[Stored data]
* * * * * * * * *

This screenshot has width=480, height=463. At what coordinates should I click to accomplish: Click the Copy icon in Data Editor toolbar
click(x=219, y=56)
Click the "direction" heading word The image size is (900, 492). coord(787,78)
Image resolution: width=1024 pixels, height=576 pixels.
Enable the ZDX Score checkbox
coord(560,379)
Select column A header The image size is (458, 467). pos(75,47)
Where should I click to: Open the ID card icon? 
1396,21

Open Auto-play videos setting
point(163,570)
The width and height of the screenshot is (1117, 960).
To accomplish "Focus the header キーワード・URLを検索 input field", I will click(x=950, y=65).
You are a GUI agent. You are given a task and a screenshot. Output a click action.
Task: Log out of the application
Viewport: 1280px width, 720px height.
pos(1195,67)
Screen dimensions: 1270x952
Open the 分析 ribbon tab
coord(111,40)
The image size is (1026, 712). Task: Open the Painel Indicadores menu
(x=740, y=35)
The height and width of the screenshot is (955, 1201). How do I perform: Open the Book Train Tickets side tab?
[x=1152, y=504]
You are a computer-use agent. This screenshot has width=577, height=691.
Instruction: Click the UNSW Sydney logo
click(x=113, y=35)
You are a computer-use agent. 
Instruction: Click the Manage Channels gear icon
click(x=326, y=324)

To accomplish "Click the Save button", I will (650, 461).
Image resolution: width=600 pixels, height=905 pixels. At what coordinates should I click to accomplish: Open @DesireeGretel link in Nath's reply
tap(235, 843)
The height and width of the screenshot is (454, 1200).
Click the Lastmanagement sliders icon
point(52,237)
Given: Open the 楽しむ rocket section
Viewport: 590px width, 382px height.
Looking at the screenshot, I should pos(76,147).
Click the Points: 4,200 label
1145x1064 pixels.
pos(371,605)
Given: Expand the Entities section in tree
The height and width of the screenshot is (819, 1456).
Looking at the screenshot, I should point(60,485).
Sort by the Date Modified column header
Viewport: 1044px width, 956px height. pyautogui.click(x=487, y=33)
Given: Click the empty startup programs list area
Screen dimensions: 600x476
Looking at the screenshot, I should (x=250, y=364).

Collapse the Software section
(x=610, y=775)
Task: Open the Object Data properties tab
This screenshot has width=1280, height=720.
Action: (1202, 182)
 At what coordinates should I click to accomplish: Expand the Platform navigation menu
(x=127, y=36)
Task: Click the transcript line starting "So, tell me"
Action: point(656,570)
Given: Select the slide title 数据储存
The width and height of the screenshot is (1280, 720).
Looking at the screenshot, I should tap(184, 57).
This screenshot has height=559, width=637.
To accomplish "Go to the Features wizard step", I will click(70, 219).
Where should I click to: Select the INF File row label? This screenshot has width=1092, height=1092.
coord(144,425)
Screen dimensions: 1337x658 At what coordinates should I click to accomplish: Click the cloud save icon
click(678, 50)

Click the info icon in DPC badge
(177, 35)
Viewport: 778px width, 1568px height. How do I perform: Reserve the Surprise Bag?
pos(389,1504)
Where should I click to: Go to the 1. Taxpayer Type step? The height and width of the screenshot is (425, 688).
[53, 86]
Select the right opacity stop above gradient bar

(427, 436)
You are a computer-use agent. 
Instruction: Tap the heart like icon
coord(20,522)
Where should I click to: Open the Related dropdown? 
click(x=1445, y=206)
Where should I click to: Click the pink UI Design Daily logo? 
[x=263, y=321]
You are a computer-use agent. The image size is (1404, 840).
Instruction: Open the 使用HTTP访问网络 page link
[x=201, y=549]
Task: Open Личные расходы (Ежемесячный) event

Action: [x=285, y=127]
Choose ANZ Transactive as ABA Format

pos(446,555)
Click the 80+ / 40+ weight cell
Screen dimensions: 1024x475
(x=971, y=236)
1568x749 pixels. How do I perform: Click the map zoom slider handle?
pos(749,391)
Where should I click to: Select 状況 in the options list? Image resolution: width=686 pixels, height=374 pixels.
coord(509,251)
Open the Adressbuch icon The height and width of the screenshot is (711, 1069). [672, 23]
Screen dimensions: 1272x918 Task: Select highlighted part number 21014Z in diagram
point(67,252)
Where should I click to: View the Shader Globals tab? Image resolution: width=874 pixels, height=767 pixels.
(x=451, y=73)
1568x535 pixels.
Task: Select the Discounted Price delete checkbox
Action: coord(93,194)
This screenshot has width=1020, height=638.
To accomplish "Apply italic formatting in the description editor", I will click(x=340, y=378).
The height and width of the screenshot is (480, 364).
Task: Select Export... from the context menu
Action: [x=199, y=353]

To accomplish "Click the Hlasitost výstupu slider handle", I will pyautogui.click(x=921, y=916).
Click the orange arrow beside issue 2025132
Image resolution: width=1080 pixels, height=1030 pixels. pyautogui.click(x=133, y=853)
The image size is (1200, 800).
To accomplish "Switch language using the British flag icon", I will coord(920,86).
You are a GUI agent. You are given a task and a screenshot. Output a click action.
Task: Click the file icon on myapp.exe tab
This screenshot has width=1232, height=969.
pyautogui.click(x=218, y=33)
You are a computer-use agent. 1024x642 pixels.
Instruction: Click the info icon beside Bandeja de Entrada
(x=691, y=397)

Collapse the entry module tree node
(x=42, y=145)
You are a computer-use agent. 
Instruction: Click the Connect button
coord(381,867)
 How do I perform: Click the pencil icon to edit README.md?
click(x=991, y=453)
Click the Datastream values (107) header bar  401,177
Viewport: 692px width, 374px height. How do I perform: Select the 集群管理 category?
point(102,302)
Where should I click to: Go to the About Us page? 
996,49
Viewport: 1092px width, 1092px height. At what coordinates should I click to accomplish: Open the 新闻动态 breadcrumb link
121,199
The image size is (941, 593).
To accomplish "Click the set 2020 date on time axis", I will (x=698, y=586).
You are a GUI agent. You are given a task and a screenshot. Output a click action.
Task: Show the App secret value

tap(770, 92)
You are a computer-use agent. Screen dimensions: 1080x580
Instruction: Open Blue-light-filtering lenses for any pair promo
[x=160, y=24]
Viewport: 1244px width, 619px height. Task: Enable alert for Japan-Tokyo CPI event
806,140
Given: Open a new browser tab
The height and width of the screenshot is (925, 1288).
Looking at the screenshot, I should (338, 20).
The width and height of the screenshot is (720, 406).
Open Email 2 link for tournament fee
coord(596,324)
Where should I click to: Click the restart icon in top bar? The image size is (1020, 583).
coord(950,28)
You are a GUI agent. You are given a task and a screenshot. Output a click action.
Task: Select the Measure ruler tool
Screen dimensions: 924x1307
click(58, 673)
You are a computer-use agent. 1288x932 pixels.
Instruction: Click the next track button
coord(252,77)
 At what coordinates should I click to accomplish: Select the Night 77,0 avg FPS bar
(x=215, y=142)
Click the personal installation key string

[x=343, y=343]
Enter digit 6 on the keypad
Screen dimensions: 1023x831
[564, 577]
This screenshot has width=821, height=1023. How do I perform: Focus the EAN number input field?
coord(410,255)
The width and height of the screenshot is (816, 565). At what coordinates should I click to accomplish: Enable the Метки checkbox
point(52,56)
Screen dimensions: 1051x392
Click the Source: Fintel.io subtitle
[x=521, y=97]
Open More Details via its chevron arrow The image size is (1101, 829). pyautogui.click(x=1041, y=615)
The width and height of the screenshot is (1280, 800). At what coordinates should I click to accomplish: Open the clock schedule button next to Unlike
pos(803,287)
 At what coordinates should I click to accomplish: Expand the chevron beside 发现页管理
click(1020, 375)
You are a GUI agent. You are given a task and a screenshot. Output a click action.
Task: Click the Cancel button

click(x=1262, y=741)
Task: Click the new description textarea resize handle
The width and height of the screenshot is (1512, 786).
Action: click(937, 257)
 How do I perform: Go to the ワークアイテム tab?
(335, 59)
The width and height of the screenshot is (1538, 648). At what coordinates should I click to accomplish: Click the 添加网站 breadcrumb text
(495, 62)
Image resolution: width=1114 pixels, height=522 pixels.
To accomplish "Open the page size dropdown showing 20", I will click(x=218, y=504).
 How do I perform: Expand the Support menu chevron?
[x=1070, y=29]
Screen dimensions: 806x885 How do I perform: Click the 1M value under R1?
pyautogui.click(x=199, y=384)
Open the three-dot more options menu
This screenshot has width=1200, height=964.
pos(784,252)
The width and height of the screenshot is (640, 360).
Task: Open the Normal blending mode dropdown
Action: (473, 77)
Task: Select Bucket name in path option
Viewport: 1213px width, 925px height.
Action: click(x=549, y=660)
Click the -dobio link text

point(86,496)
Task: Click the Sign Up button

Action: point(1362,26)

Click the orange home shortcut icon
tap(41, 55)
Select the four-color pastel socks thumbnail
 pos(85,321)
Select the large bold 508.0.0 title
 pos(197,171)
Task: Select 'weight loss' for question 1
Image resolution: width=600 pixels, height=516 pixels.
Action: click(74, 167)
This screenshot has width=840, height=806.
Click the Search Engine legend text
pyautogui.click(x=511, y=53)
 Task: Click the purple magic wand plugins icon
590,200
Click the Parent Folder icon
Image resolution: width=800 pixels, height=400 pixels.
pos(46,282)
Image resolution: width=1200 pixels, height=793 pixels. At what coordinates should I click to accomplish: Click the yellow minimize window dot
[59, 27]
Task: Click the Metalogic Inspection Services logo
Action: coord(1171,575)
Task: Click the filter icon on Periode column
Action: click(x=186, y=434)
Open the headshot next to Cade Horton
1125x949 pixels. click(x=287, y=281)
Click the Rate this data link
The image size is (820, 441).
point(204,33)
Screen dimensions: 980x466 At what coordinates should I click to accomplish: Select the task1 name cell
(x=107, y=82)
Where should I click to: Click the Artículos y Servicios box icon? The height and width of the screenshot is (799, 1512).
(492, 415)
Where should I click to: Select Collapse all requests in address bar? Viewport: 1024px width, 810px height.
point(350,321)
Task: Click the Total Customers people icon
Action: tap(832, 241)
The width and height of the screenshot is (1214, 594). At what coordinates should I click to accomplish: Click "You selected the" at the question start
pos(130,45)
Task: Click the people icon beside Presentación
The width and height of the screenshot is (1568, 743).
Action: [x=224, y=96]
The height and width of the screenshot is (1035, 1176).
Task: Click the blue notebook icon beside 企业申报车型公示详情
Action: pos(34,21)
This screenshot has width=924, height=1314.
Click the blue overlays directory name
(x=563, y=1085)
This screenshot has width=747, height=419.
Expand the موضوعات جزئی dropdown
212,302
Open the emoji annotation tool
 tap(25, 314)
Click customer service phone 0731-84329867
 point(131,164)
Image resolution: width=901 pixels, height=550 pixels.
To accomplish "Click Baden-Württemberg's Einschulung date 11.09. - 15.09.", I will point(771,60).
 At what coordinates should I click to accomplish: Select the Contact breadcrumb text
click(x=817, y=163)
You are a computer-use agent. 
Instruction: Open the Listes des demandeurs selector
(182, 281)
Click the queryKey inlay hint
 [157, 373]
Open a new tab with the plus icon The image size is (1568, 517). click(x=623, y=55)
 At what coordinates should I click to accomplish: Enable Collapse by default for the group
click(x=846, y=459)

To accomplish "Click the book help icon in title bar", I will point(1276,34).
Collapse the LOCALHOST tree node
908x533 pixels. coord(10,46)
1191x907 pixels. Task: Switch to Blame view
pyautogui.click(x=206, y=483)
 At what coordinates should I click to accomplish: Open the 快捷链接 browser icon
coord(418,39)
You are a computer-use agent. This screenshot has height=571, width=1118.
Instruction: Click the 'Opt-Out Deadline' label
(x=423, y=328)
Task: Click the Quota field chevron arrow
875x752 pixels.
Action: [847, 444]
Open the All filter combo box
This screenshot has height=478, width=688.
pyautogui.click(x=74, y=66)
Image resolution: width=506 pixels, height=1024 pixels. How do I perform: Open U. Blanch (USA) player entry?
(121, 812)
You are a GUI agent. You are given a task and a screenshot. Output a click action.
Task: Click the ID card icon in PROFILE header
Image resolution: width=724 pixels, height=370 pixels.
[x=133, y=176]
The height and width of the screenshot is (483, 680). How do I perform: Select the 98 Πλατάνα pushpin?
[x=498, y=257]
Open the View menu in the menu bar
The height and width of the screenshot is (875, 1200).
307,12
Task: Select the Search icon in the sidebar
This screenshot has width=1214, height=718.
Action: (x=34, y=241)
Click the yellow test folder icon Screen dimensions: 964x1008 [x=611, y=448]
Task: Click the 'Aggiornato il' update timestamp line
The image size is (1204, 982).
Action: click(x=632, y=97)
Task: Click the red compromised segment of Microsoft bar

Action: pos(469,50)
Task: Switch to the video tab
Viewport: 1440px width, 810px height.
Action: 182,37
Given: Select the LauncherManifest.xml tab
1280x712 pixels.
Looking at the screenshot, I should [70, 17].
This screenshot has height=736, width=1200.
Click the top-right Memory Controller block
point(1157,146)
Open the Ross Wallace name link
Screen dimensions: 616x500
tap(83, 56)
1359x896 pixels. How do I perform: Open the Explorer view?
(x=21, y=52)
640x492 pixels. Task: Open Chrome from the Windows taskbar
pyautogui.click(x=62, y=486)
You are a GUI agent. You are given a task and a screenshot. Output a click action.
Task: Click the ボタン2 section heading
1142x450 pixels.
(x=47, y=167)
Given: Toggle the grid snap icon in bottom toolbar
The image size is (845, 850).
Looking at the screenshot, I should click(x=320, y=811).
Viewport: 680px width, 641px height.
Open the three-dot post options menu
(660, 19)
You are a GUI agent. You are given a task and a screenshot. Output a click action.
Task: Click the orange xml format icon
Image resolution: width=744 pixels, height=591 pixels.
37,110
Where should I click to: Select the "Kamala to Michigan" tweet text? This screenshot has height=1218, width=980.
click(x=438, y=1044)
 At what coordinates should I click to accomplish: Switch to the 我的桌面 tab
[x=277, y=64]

* * * * * * * * *

[Action item]
A word-for-word restatement of the records above from the line containing "has height=1218, width=980." to their final line is all the answer should hold.

[Problem solution]
Where should I click to: Select the "Kamala to Michigan" tweet text? This screenshot has height=1218, width=980.
click(x=438, y=1044)
 At what coordinates should I click to accomplish: Switch to the 我的桌面 tab
[x=277, y=64]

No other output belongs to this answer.